• [WHAT YOU HAVE TO DO] The answer should hold only the lines from the one that contains "Click the green" through the last line of the material, repeated exactly, without pictures.

• [SUPPLIED MATERIAL]
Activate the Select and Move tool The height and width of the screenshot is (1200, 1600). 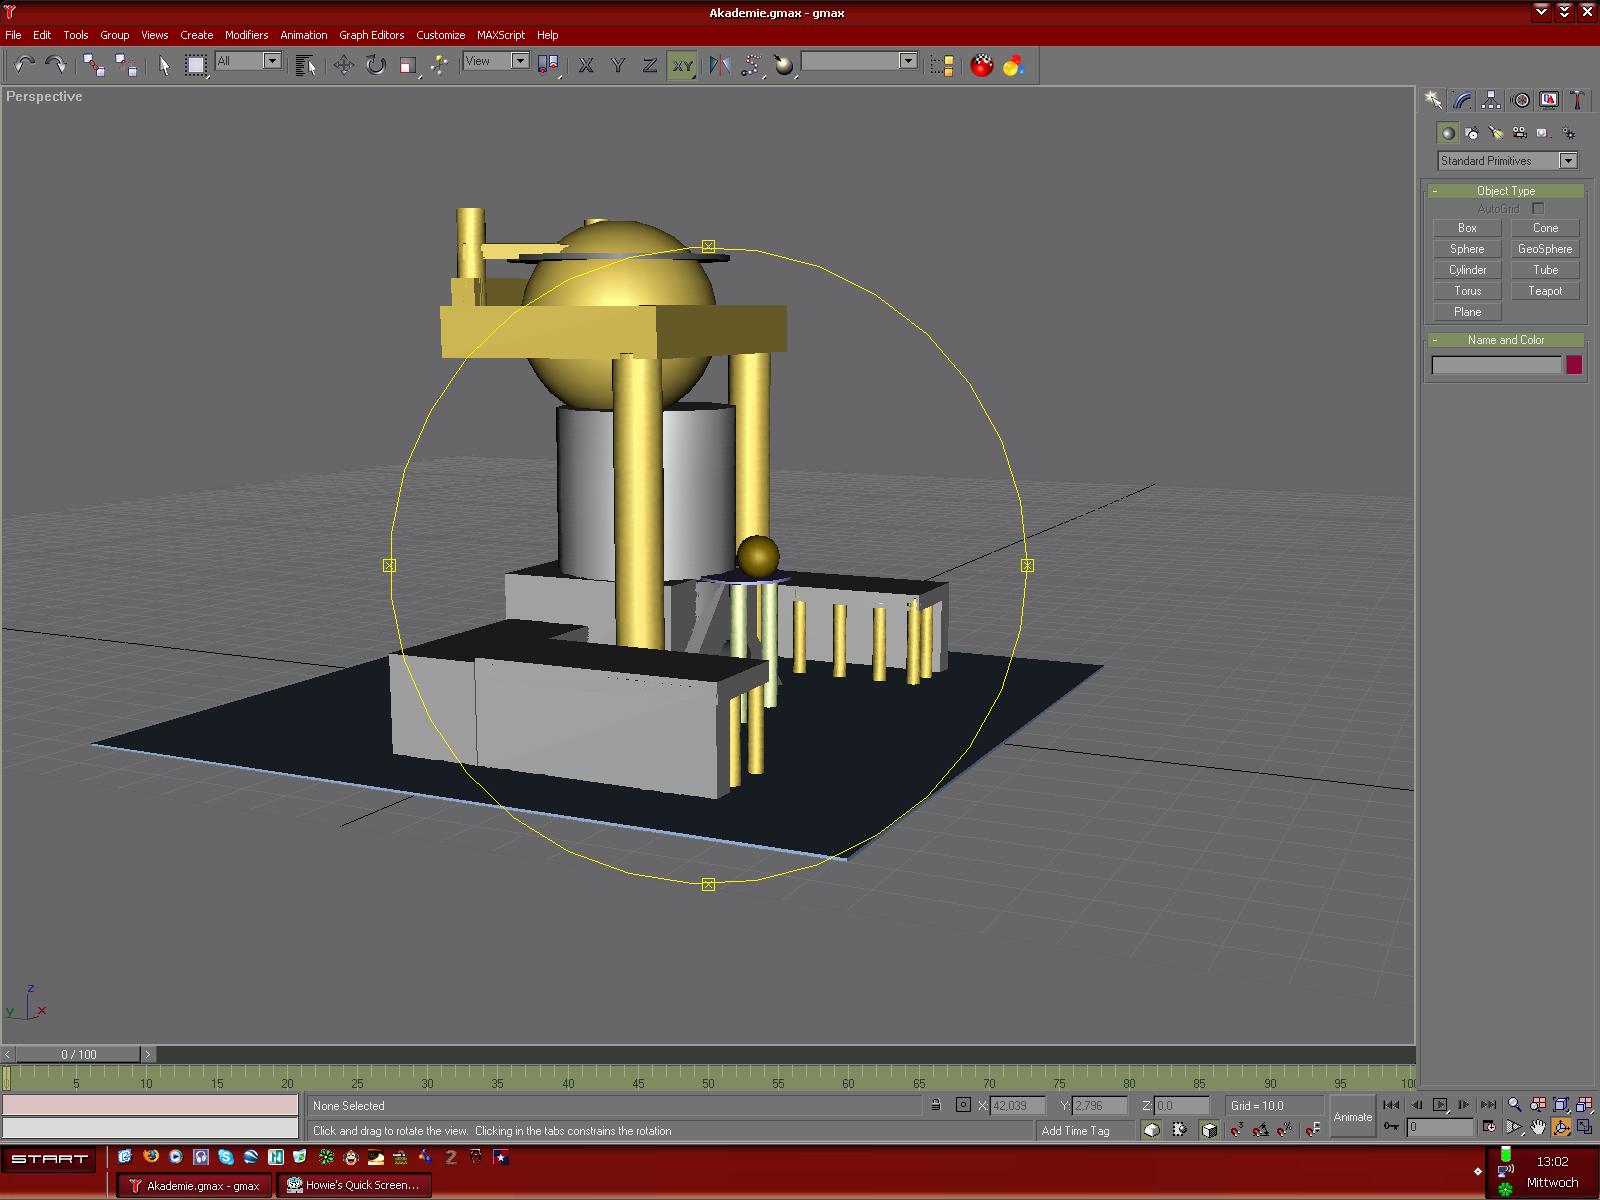point(344,65)
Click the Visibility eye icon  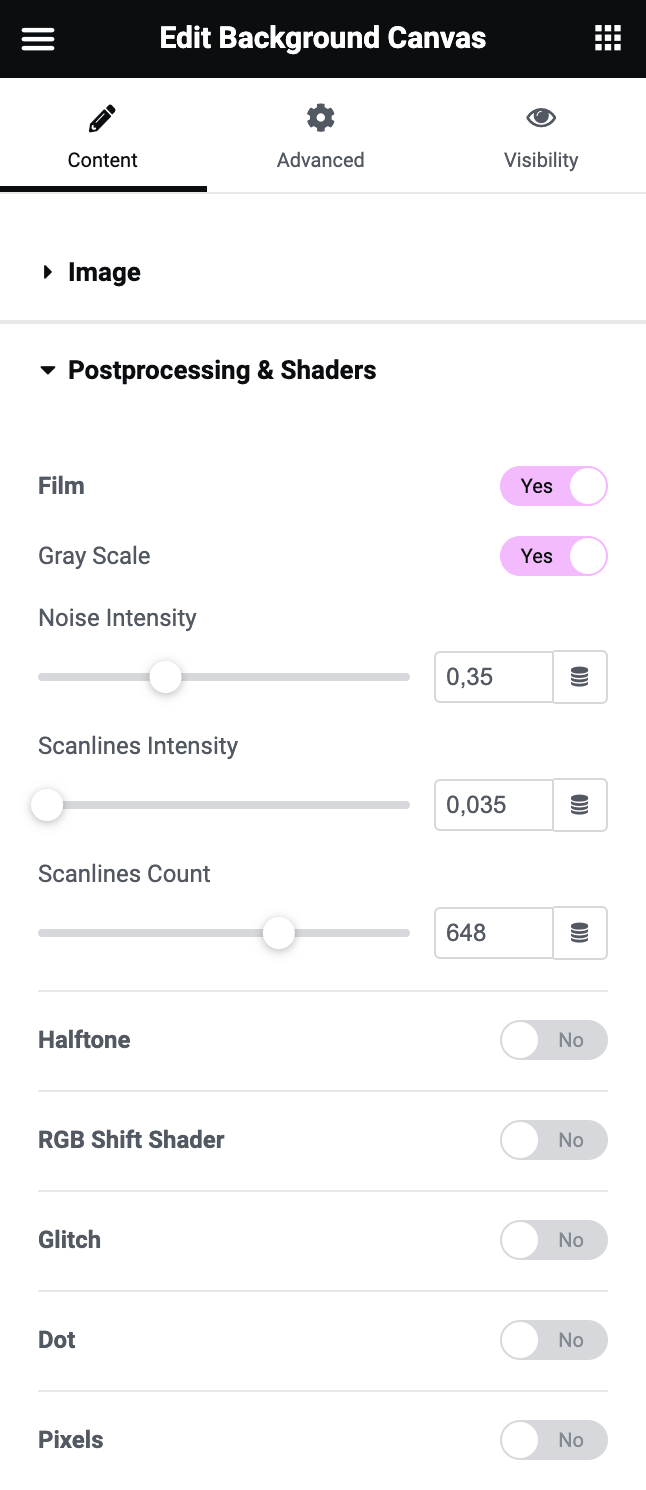click(x=541, y=118)
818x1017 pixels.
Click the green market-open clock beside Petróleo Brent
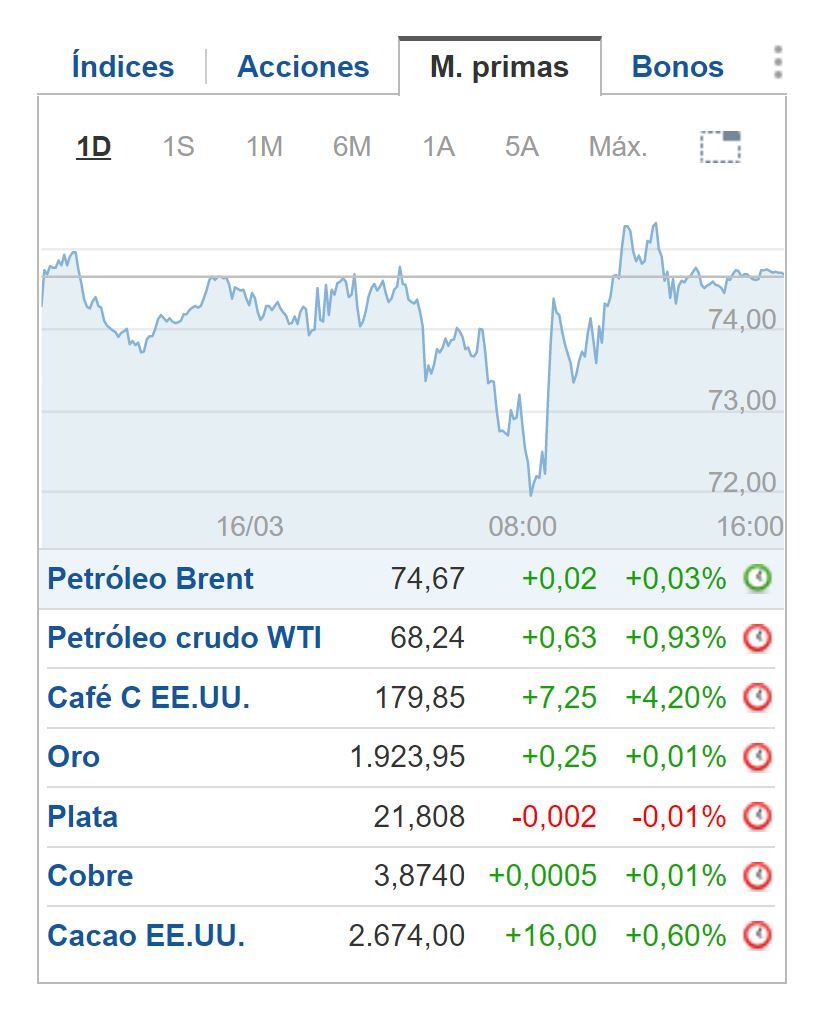pyautogui.click(x=758, y=578)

• [ANSWER AREA]
Click the green market-open clock beside Petróleo Brent
pyautogui.click(x=758, y=578)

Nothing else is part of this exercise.